No último ano, tive oportunidade de conviver com pessoas de diversos cantos do país: gaúchos, paranaenses, catarinenses, sergipanos, pernambucanos, cearenses, acreanos, cariocas, mineiros, mato-grossenses, paraenses e por aí vai...como o Brasil é grande. É sim senhor! E de toda a troca cultural obtida, uma das mais interessantes foi a da linguagem. Eu como paulista egocêntrica que sou (agora um pouco menos) só fui perceber o impacto de se ter sotaque quando mudei de estado e vim para as bandas do norte. Não tardou para tomar consciência da minha regionalidade. Pois o primeiro acreano a que fui apresentada no trabalho já me despertou para ela: “boa tarrrde” respondeu ele, entre risonho e malicioso. Foi seu primeiro golpe, de muitos outros que adviriam, no meu simpático erre retroflexo. Bem o meu que é tão discreto (embora não tão discreto a ponto de um descendente de cearenses não reconhecer). Pois é. Por sorte naquele momento havia um goiano e uma mato-grossense recém chegados para me defender. Ouvi-los de repente foi um reconforto, um aconchego de mãe, eu e minha linguagem sentimo-nos em casa. Sim, porque o sotaque caipira do interior de São Paulo se confunde com o do norte do Paraná e também com o de boa parte do centro –oeste (não contemos com o distrito federal, lá é um caso a parte).

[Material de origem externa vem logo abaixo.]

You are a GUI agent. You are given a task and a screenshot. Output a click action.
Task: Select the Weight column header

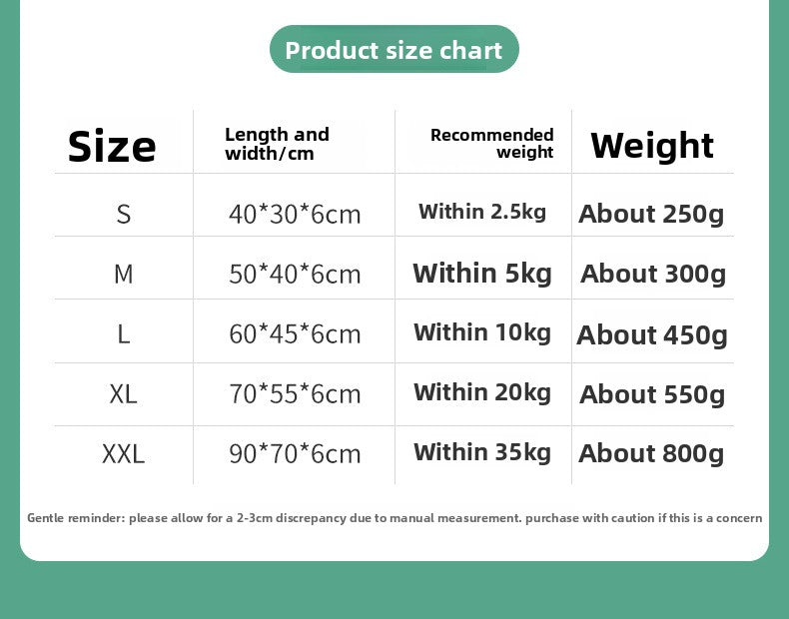pyautogui.click(x=651, y=146)
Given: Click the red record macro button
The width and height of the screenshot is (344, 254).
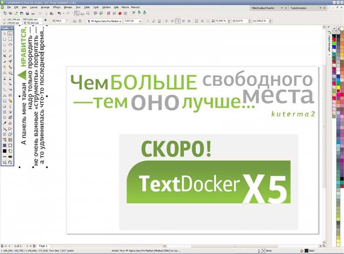Looking at the screenshot, I should click(x=120, y=14).
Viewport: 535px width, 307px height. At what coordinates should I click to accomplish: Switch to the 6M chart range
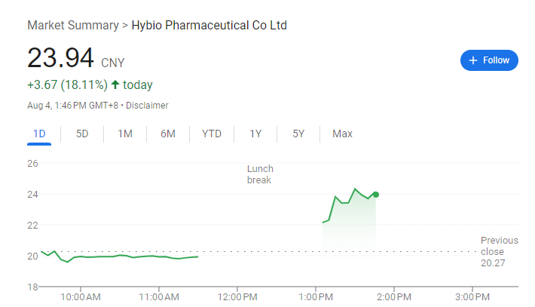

Como era de se esperar, o ambiente multicultural promoveu saudáveis disputas pelo melhor sotaque. Obviamente, defendi este que faz parte de mim bravamente, do modo que merece. Fiz jus à sua beleza. No entanto, tais ataques também não me impediram de me encantar com a diversidade das outras falas, suas sonoridades distintas, suas expressões. Afinal, como não achar graça no jeito gaucho de se referir às meninas, suas “gurias”. Ou no modo paranaense de dizer suas crianças, seus “piás” ou “piazinhos”. Ainda, como não sorrir diante da expressão simpática de uma mineira que veio me perguntar sobre a situação de um caminhão, se o mesmo já havia cruzado a fronteira: “uai, mas o trem ainda não passou?”
Também me diverti com a visita de um amigo de Belém do Pará, que baixou no Acre cheio de “esses” carregados de “xis”, lembrando muito o carioquês. Ao que ele se defendeu: “Não. São os cariocas que falam como a gente”, indignado.
Outra recente descoberta foi a fala catarinense e a naturalidade perfeita com que se conjuga a segunda pessoa do singular: “tu fizeste isso”, “tu falaste que não era assim”. Quando posto na forma escrita pode perder um pouco a graça, mas se transformado em som é lindo, encantador. Entretanto, frisa-se que o encanto se dá pela naturalidade com que é dito, por já se encontrar incorporado na linguagem falada. Coloco eu a segunda pessoa do singular na minha fala e o resultado será catastrófico, pedante que só. Até então, só havia presenciado o tu da boca de amigos cariocas ou gaúchos e sempre fazendo par com a terceira pessoa: “tu fez”.
Quanto aos nordestinos, deles uma boa lição. A de que no nordeste, todos cantam, mas cantam cada um a seu modo. Nada que um ouvido atento e respeitoso não possa distinguir com o tempo. Para o ouvido paulista, por exemplo, a impressão será de que o pernambucano fala de um modo mais “carregado” e cantado que o cearense. A pouca vivência nos faz confundir tudo. E se eles se “avexam”, se ficam “aperreados” com isso , têm mais é razão. Porque é no mínimo vulgar igualar duas culturas por desconhecê-las, especialmente quando elas estão no mesmo país que o nosso. Tratando-se então da língua portuguesa, essa pela qual nos fazemos todos os dias humanos, a perda é tanto pior.